Landrat Manfred Schnur bei der Einweihung des Lenus-Mars-Weges

Alle Wege führen zum Martberg

Das Eröffnungsfest für den Lenus-Mars-Weg vermittelte vor allem eine zentrale Botschaft: Als einzigartige kulturhistorische und touristische Attraktion wird der Martberg künftig ein Anziehungspunkt für ein breitgefächertes Publikum aus nah und fern sein. Für die Veranstaltung hatten sich die Verbandsgemeinde Treis-Karden, die Rhein-Zeitung, die Ortsgemeinden Treis-Karden und Pommern sowie der Förderverein Martberg und weitere Pommerner Ortsvereine engagiert.

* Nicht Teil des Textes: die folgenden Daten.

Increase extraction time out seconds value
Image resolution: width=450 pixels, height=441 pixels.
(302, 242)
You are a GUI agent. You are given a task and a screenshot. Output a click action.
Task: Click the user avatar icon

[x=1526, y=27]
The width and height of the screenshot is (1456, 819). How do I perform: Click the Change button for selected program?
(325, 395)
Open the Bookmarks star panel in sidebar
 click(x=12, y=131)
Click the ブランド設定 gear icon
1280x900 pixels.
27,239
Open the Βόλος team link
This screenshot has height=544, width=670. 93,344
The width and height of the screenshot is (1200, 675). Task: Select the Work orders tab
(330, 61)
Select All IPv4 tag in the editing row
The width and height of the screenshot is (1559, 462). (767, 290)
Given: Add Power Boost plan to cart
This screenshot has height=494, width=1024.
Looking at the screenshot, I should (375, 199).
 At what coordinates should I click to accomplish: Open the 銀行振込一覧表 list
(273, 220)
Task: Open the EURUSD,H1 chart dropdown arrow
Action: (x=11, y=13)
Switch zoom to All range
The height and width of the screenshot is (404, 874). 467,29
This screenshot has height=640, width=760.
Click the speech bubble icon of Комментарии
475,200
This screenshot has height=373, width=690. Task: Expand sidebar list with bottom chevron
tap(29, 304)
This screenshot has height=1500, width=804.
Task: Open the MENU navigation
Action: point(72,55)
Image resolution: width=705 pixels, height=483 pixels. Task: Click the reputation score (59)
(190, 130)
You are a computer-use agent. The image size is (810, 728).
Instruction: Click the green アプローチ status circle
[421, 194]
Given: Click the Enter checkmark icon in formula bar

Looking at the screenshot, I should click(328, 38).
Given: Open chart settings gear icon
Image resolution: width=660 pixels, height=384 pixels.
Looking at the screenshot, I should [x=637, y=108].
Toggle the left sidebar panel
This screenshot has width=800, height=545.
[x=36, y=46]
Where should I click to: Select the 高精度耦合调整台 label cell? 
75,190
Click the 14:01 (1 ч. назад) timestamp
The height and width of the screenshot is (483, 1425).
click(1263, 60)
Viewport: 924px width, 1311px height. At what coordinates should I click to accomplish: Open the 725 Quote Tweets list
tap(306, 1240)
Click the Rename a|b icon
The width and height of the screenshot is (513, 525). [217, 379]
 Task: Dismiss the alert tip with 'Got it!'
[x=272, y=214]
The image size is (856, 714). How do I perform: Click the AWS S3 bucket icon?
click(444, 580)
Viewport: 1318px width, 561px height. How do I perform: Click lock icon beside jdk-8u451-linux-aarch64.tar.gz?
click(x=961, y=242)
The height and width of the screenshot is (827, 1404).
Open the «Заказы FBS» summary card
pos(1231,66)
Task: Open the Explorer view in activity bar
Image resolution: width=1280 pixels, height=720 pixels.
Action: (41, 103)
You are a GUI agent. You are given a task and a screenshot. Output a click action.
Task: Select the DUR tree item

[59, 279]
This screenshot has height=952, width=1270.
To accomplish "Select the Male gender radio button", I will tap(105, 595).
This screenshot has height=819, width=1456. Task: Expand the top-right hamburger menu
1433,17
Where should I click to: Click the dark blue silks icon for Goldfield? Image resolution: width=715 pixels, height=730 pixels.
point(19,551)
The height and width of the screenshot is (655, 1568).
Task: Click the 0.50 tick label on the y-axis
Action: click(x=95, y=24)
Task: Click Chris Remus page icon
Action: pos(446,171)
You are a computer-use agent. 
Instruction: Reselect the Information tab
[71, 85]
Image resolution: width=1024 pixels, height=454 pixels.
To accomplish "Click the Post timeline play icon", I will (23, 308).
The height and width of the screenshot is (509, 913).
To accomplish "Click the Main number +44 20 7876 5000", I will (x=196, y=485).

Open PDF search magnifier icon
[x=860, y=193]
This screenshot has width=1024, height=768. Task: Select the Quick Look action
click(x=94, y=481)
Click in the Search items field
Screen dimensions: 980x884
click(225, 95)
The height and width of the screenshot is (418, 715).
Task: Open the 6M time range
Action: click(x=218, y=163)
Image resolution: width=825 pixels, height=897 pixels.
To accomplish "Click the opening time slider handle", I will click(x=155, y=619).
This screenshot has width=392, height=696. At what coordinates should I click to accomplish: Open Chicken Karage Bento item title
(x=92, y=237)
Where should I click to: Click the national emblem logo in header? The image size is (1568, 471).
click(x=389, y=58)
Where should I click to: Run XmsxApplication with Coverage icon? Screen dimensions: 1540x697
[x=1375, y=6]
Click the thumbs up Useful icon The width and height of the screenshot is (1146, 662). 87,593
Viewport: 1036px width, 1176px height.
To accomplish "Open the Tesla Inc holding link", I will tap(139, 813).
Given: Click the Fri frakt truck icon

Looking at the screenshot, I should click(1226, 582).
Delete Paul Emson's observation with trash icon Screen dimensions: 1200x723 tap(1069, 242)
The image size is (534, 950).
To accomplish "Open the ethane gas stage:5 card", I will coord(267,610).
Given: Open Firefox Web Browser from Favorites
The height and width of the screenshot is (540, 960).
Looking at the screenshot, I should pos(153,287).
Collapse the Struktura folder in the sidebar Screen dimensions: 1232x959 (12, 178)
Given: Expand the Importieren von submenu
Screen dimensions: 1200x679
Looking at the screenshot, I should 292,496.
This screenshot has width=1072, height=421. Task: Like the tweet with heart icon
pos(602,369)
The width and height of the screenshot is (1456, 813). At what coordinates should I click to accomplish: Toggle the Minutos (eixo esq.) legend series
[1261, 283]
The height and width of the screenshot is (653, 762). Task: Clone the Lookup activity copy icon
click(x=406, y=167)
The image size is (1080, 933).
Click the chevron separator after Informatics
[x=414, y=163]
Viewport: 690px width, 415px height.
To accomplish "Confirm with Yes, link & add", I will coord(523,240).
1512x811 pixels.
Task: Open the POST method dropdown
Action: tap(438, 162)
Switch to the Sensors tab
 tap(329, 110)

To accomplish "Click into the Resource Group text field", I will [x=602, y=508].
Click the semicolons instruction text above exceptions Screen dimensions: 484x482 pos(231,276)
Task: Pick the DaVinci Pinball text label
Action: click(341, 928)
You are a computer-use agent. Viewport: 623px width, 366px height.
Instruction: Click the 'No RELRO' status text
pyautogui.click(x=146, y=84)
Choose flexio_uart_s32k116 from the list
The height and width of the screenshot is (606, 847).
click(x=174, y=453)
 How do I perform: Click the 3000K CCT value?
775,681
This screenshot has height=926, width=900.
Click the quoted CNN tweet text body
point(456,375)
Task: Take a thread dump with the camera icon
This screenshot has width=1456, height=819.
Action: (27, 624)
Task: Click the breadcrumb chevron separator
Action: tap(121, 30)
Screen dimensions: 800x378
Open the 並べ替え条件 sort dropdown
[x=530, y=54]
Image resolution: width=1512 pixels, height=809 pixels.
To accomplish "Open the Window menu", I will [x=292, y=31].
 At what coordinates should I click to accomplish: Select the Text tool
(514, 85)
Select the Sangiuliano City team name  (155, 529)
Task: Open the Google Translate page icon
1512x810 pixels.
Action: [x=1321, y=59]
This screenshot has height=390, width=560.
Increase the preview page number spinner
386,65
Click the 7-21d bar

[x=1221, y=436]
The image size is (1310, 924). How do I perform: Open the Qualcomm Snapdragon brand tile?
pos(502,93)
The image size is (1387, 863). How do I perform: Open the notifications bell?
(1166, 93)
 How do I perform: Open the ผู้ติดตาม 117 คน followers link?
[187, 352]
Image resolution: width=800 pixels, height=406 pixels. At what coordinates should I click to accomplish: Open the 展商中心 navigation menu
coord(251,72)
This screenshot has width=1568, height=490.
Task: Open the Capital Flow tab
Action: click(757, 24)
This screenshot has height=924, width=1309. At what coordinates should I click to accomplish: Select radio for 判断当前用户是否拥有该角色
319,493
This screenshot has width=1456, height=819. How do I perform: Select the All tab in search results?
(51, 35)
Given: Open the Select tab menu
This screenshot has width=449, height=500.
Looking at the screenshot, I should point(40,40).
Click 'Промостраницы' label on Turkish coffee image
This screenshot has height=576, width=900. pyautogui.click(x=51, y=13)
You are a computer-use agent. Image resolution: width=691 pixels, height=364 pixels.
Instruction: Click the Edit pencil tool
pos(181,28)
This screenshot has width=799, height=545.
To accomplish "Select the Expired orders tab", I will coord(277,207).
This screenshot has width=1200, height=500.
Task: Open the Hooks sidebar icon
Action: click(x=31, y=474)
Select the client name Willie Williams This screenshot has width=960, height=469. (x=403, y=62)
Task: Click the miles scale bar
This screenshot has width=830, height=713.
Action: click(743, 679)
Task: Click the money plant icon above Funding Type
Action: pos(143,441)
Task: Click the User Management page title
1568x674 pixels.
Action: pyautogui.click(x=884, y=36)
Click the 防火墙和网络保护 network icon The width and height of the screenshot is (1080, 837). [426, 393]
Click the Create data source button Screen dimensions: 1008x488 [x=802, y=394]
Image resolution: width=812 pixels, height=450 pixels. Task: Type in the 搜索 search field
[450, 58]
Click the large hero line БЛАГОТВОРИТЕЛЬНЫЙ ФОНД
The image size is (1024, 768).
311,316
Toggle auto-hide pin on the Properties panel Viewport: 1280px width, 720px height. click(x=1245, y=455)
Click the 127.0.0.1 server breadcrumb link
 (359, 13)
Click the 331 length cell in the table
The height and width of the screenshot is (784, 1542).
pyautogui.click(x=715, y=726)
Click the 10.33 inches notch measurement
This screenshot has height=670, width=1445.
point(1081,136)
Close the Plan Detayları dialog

Bürgermeister Albert Jung ging in seiner Eröffnungsrede auf die Anfänge des Martbergs ein und spannte dabei den Bogen von den römischen Zufallsfunden aus dem 19. Jahrhundert über den Beginn archäologischer Ausgrabungen 1995 bis hin zum Archäologie- und Erlebnispark Martberg, wie man ihn heutzutage kennt. „Der Martberg genießt als lebendiges Zeugnis römischer Geschichte internationalen Ruf bei Historikern und Archäologen“, betonte Jung. Einen nicht unerheblichen Anteil an der Ermöglichung des Wiederaufbaus der römisch-keltischen Tempelanlage hat Jungs Amtsvorgänger, der jetzige Landrat Manfred Schnur. Er stellte die Bedeutung des Martbergs und des Lenus-Mars-Weges für die heimische Tourismuswirtschaft in den Mittelpunkt seiner Ausführungen.